Prompt:
No pictures belong in the copy. Reproduce exactly the lines beginning at the line containing "How do I perform: Select" and continuing to the end of the entries below.
******
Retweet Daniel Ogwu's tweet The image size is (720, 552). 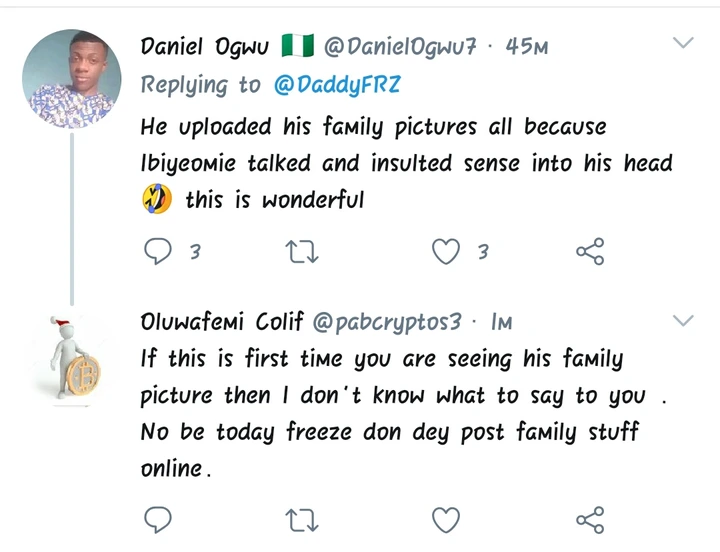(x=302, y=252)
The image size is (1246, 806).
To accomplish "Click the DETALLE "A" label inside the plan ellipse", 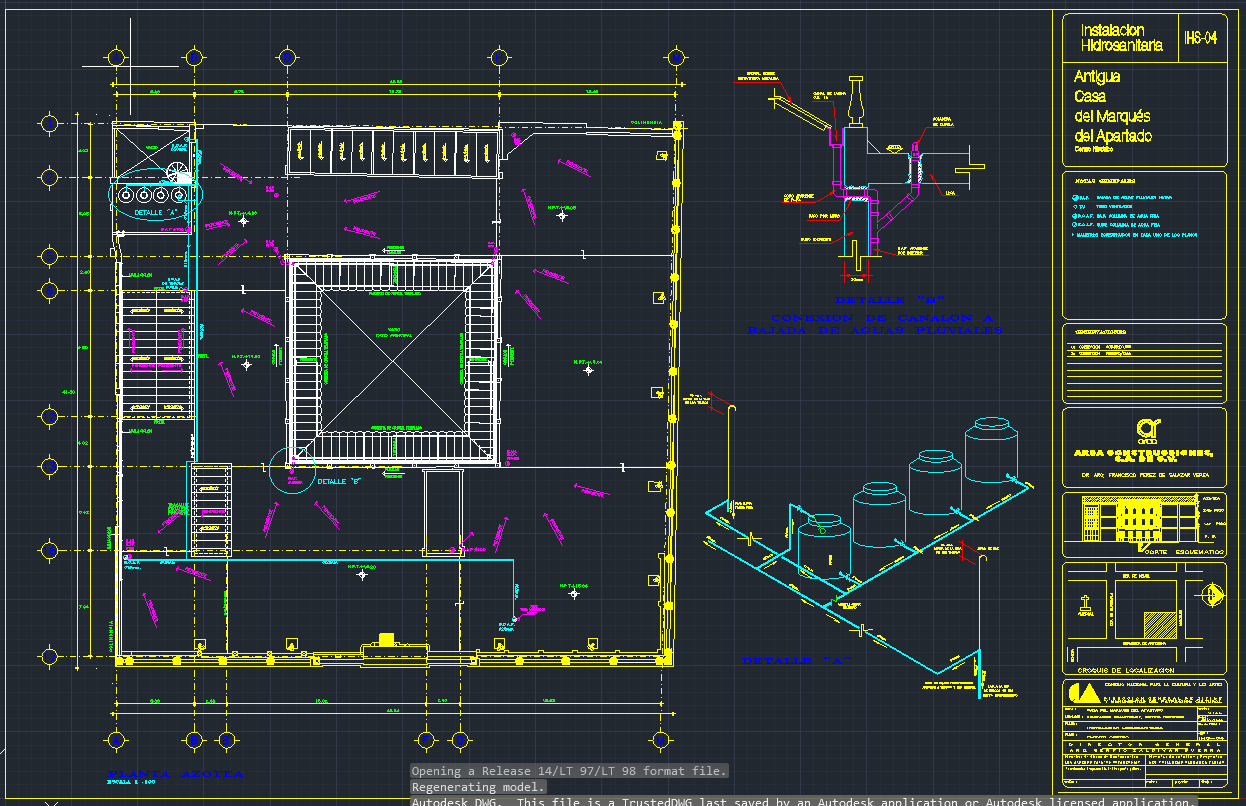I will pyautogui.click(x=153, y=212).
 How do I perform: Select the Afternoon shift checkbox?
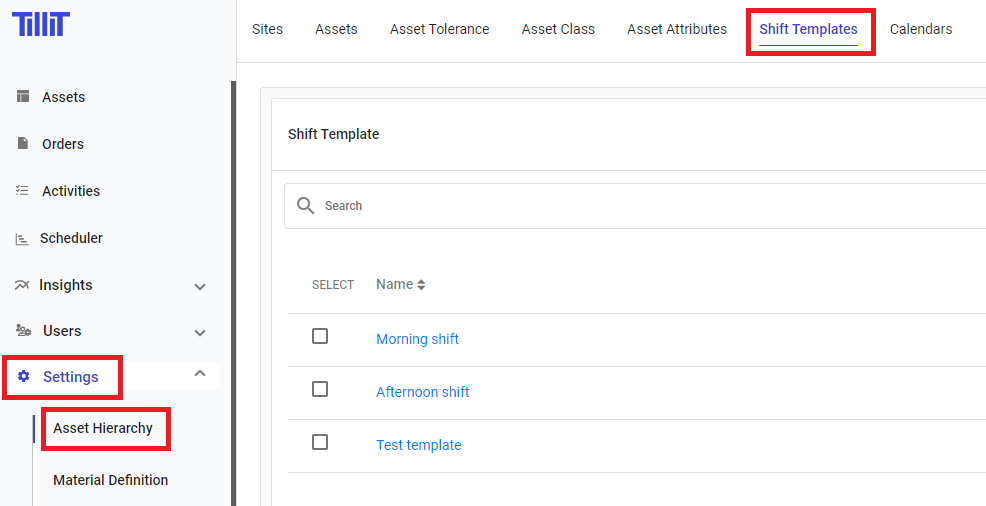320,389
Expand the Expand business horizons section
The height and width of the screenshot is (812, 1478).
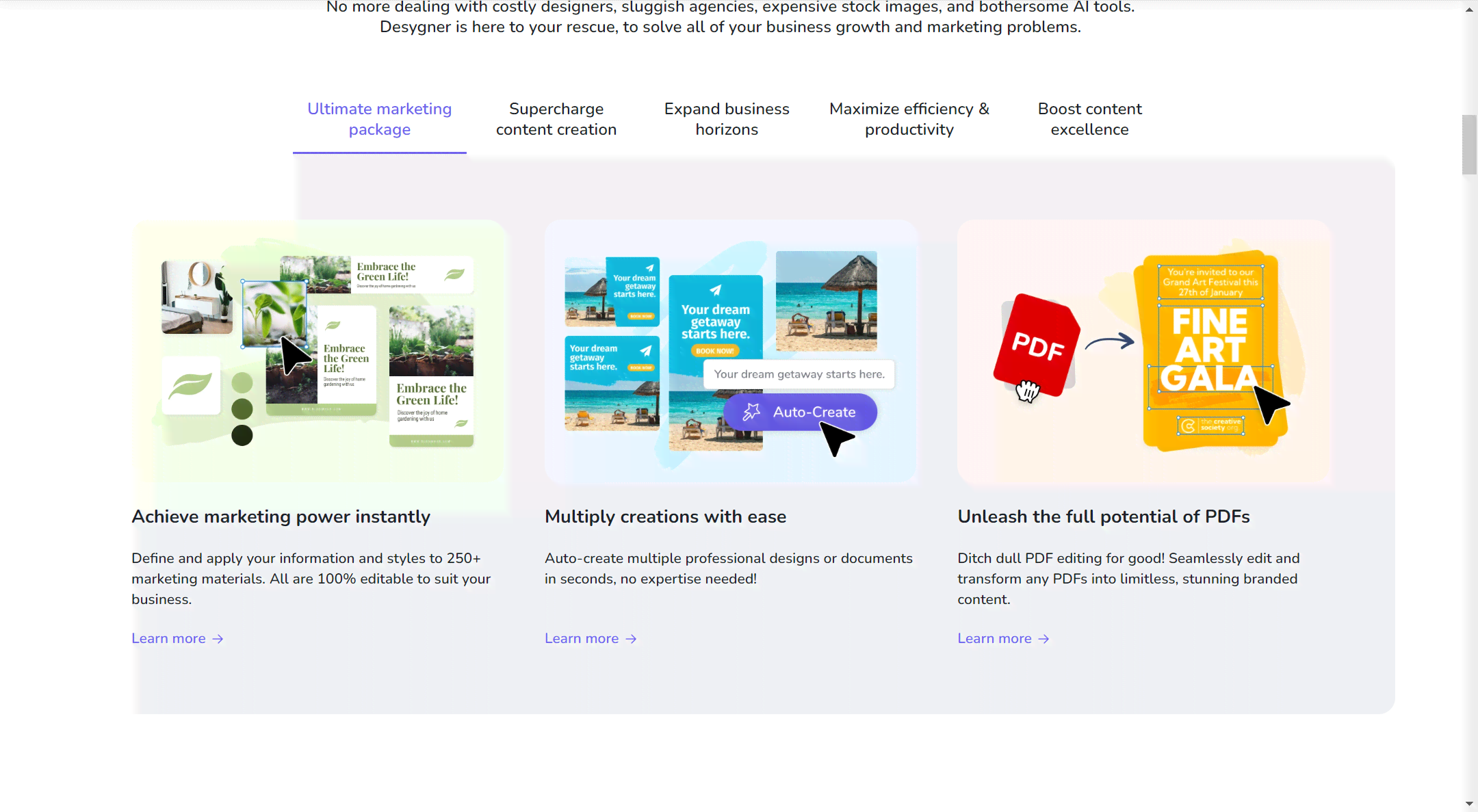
******
Result below:
 How do I perform: Select the Afternoon shift checkbox?
320,389
Expand the Expand business horizons section
The height and width of the screenshot is (812, 1478).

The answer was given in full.